6. Time-Based Authentication (Time Fencing)

   1. Administrators can now define time windows during which users are allowed to authenticate.

      • Realm-Level Configuration: Applies to all users in a realm.

      • Group-Level Configuration: Overrides realm-level settings for specific groups.

   2. Features include:

      • Defined login time windows with timezone support.

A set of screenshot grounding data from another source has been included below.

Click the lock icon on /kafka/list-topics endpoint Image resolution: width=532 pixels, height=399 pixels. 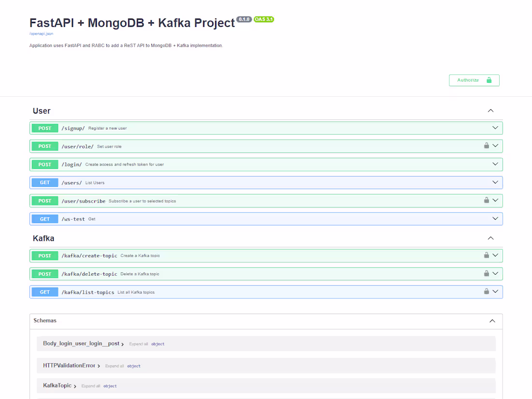pos(487,291)
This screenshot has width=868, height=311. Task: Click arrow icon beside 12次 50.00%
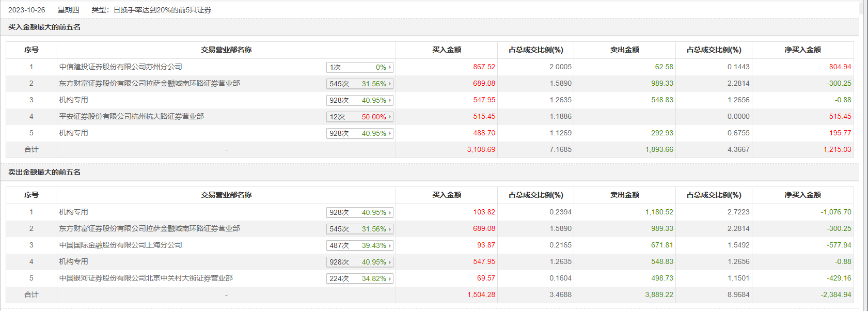pyautogui.click(x=390, y=117)
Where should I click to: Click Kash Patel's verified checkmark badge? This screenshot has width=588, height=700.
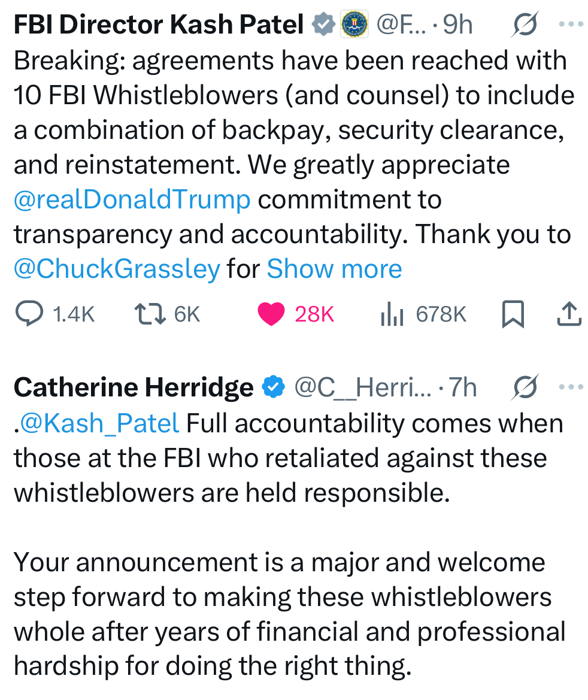click(x=324, y=25)
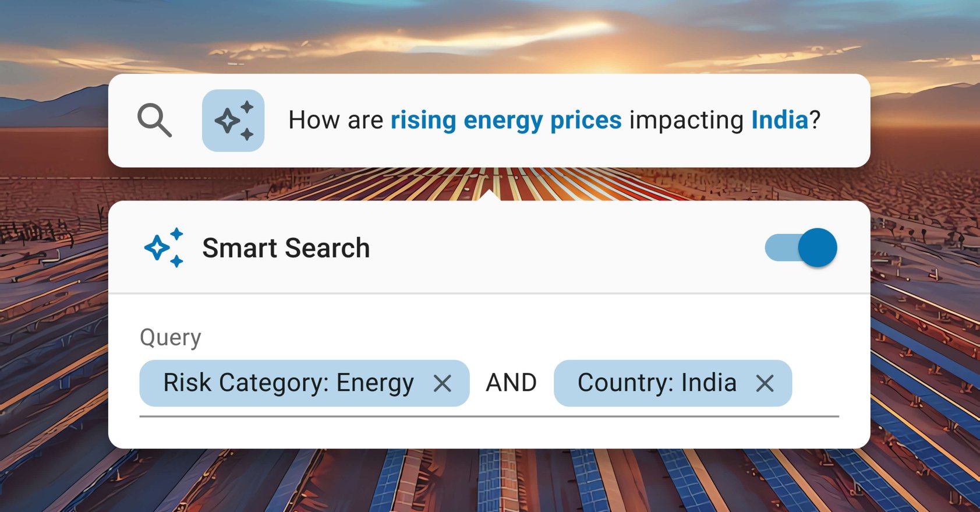Select the Country: India chip label
980x512 pixels.
pos(656,383)
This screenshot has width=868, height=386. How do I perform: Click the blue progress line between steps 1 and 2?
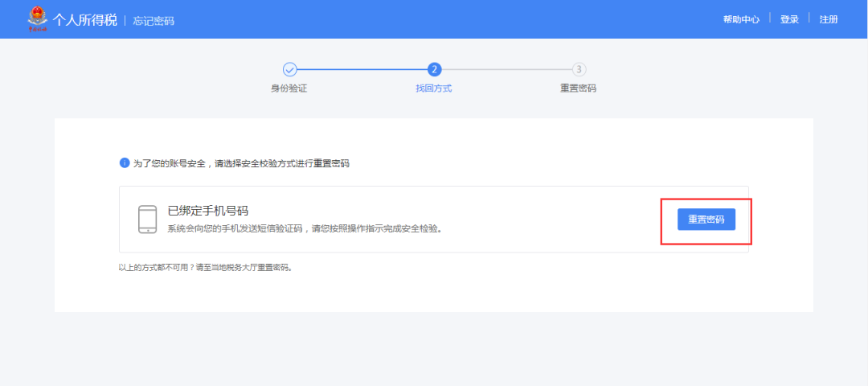(362, 70)
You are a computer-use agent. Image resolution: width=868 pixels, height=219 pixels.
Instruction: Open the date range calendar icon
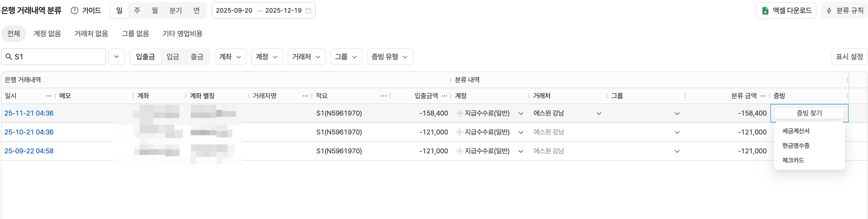pyautogui.click(x=308, y=11)
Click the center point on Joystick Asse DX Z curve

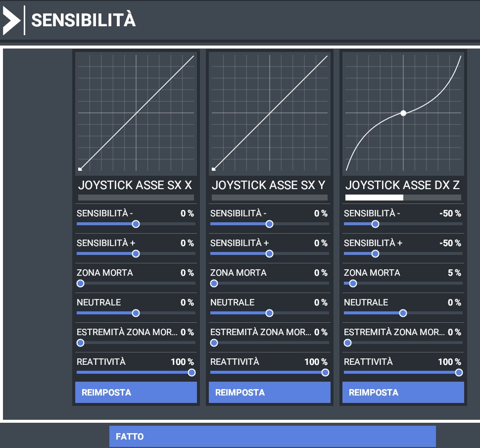pyautogui.click(x=403, y=113)
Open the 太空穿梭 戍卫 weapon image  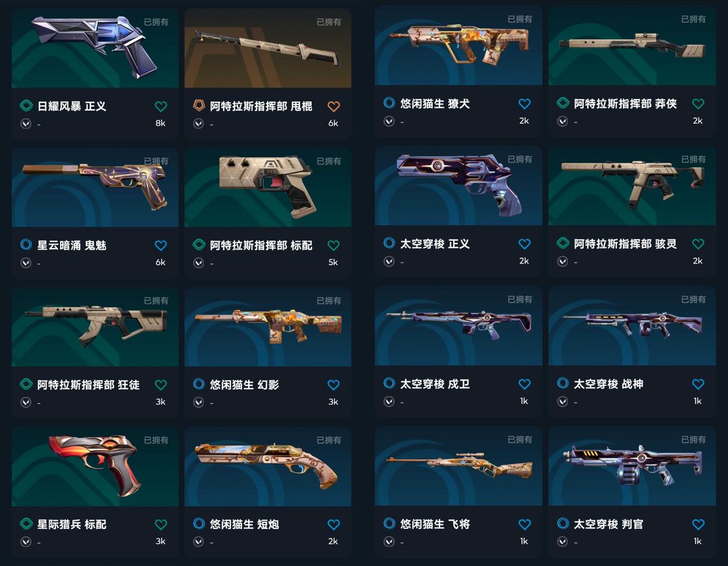(458, 325)
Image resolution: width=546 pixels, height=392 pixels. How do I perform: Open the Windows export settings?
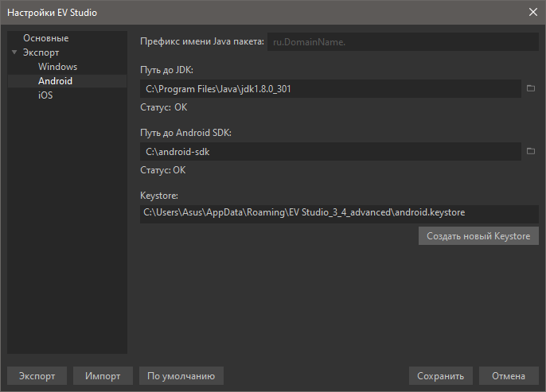(57, 67)
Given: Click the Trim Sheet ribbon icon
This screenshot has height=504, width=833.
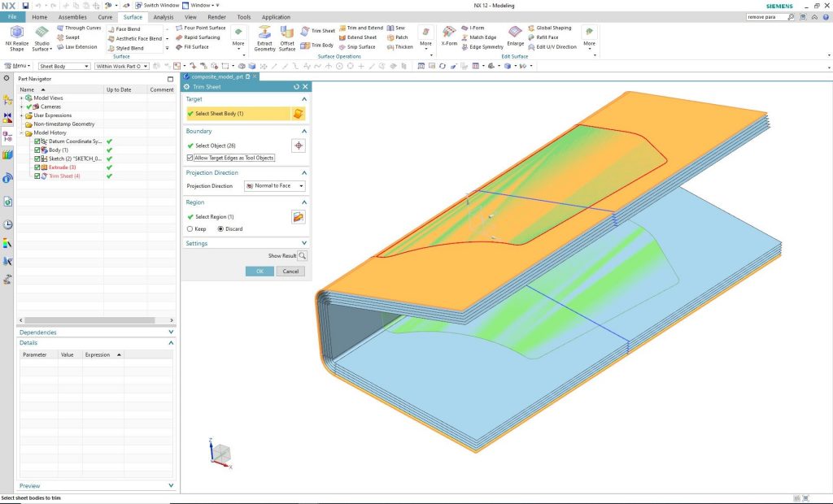Looking at the screenshot, I should [317, 31].
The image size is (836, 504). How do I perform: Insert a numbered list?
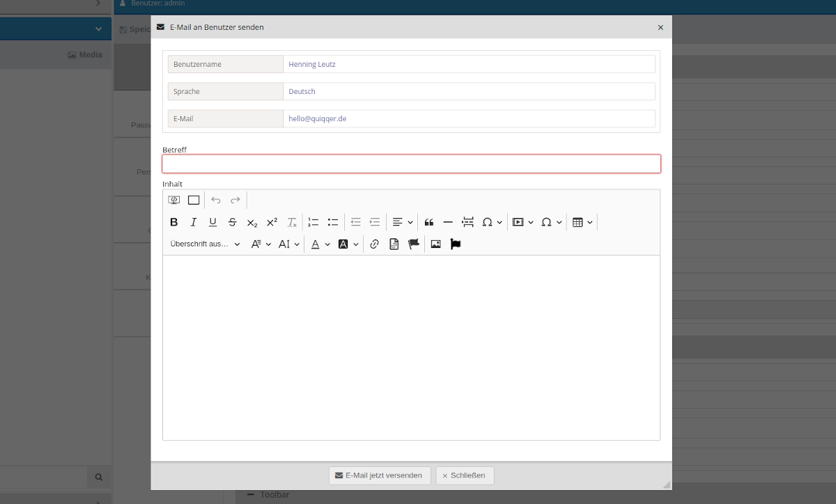(x=314, y=222)
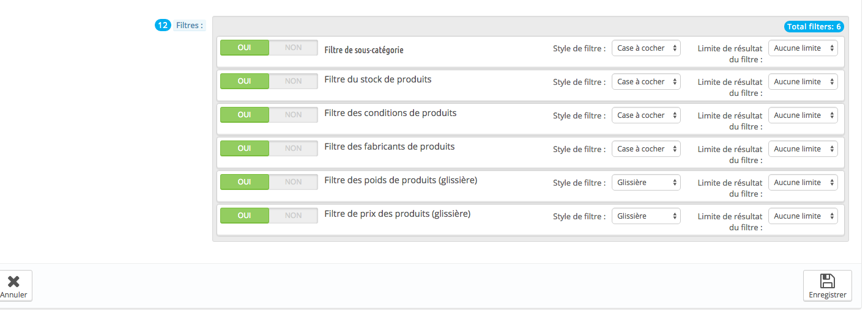Click OUI on the poids de produits filter
This screenshot has height=317, width=868.
244,182
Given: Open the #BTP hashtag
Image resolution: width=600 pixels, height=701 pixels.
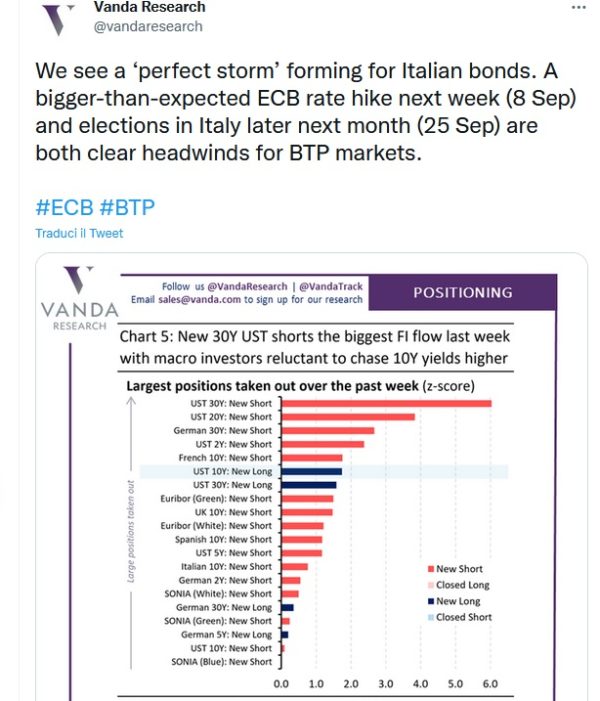Looking at the screenshot, I should [127, 207].
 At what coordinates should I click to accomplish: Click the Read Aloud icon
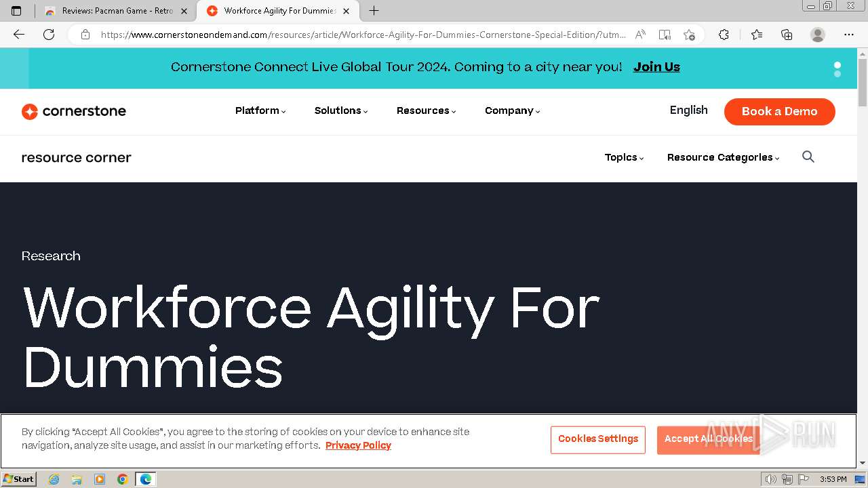click(x=640, y=35)
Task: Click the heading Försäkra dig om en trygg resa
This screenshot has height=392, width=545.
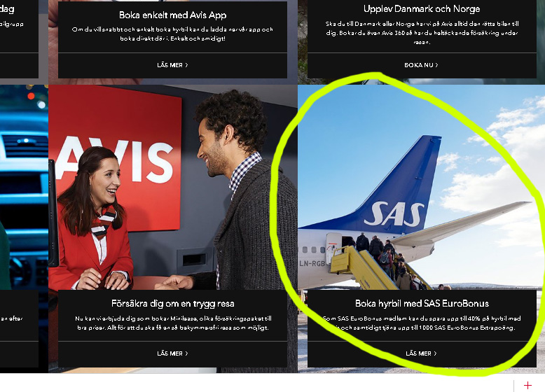Action: point(172,304)
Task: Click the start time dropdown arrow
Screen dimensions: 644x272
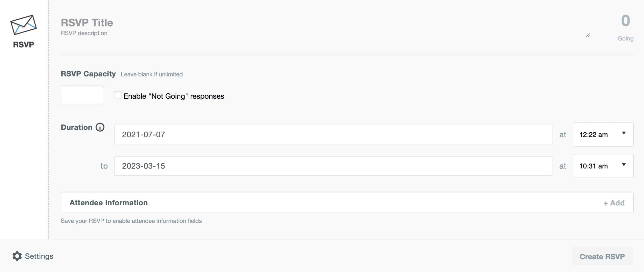Action: tap(624, 133)
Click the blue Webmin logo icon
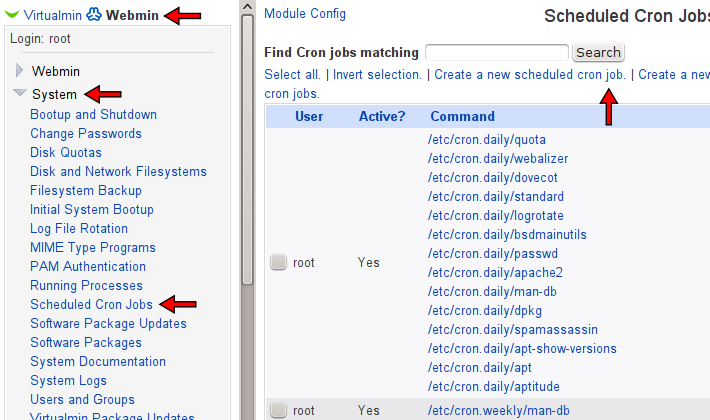 point(94,14)
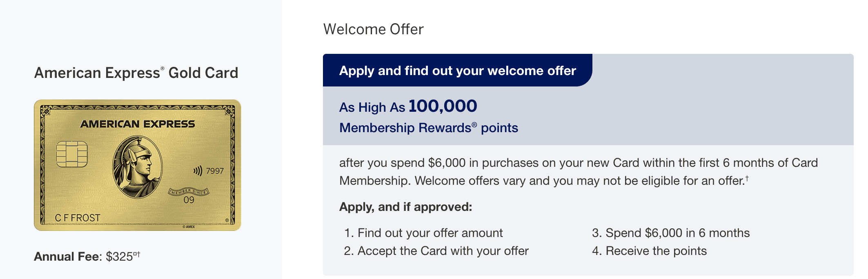This screenshot has width=868, height=279.
Task: Click step 1 Find out your offer amount
Action: (423, 233)
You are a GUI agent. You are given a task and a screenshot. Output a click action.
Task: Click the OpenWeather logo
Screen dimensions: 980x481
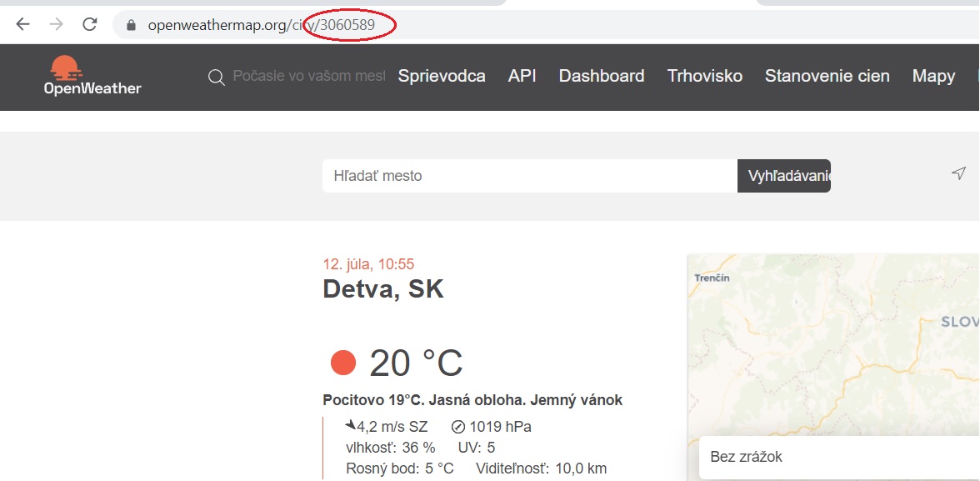click(x=93, y=76)
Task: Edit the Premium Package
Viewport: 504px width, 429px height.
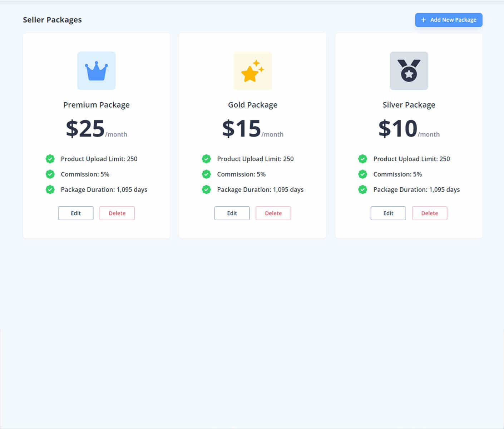Action: (75, 213)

      • Clear error messages for unauthorized login attempts outside allowed time.

7. Theme Development

A new React-based theme has been introduced, delivering a refreshed UI experience across all pages.

1. Conclusion

ZTrust 4.0.0 builds on our security-first foundation with enhancements that prioritize usability, control, and behavioral authentication. From dynamic session management and cognitive login challenges to time-fenced access and a modernized UI experience, this release is designed to give enterprises more flexibility and users more confidence in their security. We strongly recommend upgrading to ZTrust 4.0.0 to take full advantage of these new capabilities and continue driving secure digital transformation.